Pixel coordinate grounding data:
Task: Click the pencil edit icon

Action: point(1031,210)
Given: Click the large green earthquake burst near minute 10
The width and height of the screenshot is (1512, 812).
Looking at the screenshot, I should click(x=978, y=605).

▶ Your objective
All of the data must be set down again exactly.

▶ Answer section
Task: Click the pencil edit icon

Action: point(1031,210)
Given: Click the large green earthquake burst near minute 10
The width and height of the screenshot is (1512, 812).
Looking at the screenshot, I should click(x=978, y=605).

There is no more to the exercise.